Instrução 1:
Substitua "pencil" por "gear" nos registros, começando no início dos registros e terminando na linha que contém "pos(808,107)". Apresente essas linhas com todo o restante inalterado.

Texto para leitura:

David Almeida (1989) - Nasceu em Brasília e atualmente vive e trabalha em São Paulo. Sua pesquisa se desenvolve por meio de múltiplas linguagens como desenho, objeto, fotografia, instalações, performance e, sobretudo, a pintura. Sua produção tem como eixo principal as problemáticas do espaço e do corpo em percurso, explorando a visualidade do território íntimo, do ateliê, da cidade e da paisagem natural. No espaço pictórico, investiga os limites entre presença e ausência, através de elementos da pintura e de sua semântica narrativa.
Formado em Artes Plásticas pela Universidade de Brasília, realizou a mostra individual A task of wonders,durante a residência no Espronceda Art Center, em Barcelona, Espanha (2020). Premiado em 2013 e 2015 no 12º Salão de Arte de Jataí, em 2014 pelo 20º Salão Anapolino de Arte e em primeiro lugar no I Prêmio Vera Brant de Arte Contemporânea em 2016, participou de mostras coletivas como Segunda Naturaleza, Fernando Pradilla, Madrid, Espanha (2020); Triangular - Arte desse século, Casa Niemeyer, Brasília, DF (2019); e UNS, Library of Love, Contemporary Art Center, Cincinatti, EUA (2017).

Material da tarefa:
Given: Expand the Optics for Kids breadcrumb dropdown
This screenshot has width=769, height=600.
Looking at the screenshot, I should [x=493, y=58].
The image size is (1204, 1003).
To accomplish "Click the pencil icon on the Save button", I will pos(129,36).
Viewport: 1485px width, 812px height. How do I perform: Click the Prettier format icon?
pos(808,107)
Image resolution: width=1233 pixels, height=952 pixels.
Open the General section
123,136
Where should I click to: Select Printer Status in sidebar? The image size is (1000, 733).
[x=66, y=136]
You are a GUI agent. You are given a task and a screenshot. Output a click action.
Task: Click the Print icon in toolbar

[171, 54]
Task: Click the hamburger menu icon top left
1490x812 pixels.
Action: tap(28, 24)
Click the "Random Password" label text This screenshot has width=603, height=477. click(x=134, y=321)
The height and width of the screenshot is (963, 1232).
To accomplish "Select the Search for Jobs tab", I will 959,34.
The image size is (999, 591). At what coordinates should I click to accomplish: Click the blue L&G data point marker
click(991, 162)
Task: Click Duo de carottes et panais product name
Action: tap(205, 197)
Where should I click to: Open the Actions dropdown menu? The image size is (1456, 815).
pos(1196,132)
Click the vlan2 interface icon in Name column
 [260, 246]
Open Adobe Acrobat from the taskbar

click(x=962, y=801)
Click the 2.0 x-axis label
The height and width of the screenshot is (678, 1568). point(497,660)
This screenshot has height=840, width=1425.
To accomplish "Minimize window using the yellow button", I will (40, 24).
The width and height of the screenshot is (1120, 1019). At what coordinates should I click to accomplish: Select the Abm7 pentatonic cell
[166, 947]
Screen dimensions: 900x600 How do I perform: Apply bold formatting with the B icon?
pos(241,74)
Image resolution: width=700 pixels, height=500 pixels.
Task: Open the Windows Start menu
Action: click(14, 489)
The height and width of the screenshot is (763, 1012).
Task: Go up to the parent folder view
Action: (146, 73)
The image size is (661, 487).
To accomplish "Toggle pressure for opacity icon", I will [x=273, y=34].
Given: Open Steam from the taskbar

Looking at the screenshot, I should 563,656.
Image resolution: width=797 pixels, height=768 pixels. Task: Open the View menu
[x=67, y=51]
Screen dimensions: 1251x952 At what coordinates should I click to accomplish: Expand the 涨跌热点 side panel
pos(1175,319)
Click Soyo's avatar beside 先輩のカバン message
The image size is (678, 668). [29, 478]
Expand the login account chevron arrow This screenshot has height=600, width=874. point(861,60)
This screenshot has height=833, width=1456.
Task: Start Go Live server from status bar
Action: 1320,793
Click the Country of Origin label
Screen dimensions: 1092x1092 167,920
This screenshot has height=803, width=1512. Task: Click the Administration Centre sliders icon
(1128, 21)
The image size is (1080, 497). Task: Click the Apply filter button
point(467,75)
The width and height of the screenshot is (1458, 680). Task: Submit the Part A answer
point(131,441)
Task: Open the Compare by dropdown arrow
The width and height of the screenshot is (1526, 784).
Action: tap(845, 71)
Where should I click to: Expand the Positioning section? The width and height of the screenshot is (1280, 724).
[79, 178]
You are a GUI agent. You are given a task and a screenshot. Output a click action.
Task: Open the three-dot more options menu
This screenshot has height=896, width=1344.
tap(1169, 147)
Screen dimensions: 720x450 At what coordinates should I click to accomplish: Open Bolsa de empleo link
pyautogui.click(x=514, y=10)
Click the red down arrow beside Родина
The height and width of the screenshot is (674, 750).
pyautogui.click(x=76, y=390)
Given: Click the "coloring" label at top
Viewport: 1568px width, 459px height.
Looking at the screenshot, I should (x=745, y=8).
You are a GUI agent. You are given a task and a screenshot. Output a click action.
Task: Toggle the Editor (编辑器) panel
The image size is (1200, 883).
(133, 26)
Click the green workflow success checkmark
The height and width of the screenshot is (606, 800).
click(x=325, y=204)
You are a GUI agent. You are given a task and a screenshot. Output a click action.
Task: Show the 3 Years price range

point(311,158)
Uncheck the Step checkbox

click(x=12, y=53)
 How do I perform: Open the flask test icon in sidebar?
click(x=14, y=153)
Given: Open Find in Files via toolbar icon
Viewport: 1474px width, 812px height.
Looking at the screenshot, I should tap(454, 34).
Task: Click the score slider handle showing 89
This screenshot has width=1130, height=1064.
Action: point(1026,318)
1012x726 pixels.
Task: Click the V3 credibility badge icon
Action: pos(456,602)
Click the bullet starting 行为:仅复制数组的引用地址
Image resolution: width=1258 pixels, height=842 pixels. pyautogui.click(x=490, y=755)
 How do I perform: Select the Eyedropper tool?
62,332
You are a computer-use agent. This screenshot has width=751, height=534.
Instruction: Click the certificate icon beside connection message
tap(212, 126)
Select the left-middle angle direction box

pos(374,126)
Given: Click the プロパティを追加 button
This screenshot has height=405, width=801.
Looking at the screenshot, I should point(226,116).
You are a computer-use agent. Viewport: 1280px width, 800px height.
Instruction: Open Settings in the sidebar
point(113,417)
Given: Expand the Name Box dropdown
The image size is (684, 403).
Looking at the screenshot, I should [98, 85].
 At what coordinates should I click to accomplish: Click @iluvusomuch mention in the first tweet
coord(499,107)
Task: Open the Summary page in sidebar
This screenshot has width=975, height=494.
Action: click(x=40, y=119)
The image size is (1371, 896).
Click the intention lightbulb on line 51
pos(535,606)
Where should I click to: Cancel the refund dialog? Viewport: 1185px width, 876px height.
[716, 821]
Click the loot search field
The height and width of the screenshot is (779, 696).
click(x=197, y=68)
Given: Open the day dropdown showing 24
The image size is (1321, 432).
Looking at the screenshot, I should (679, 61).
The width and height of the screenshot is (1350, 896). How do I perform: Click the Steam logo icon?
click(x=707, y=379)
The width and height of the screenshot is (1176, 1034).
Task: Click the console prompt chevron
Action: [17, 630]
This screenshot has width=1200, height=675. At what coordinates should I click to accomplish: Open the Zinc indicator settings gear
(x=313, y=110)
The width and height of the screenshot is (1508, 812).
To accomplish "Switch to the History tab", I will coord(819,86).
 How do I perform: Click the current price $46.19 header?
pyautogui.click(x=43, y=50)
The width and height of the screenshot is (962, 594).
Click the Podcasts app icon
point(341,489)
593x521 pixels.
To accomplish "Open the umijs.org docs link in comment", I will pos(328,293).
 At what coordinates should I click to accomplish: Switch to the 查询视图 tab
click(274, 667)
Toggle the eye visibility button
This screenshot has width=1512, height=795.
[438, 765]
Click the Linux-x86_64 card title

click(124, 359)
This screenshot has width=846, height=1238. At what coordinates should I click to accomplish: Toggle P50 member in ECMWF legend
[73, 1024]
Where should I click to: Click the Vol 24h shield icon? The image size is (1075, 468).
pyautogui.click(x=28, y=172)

Instrução 2:
Reproduza fielmente o trecho do texto sobre David Almeida começando em "David Almeida (1989)" e terminando em "sua semântica narrativa.".

Resposta 1:
Given: Expand the Optics for Kids breadcrumb dropdown
This screenshot has width=769, height=600.
Looking at the screenshot, I should [x=493, y=58].
The image size is (1204, 1003).
To accomplish "Click the gear icon on the Save button", I will pos(129,36).
Viewport: 1485px width, 812px height. How do I perform: Click the Prettier format icon?
pos(808,107)

Resposta 2:
David Almeida (1989) - Nasceu em Brasília e atualmente vive e trabalha em São Paulo. Sua pesquisa se desenvolve por meio de múltiplas linguagens como desenho, objeto, fotografia, instalações, performance e, sobretudo, a pintura. Sua produção tem como eixo principal as problemáticas do espaço e do corpo em percurso, explorando a visualidade do território íntimo, do ateliê, da cidade e da paisagem natural. No espaço pictórico, investiga os limites entre presença e ausência, através de elementos da pintura e de sua semântica narrativa.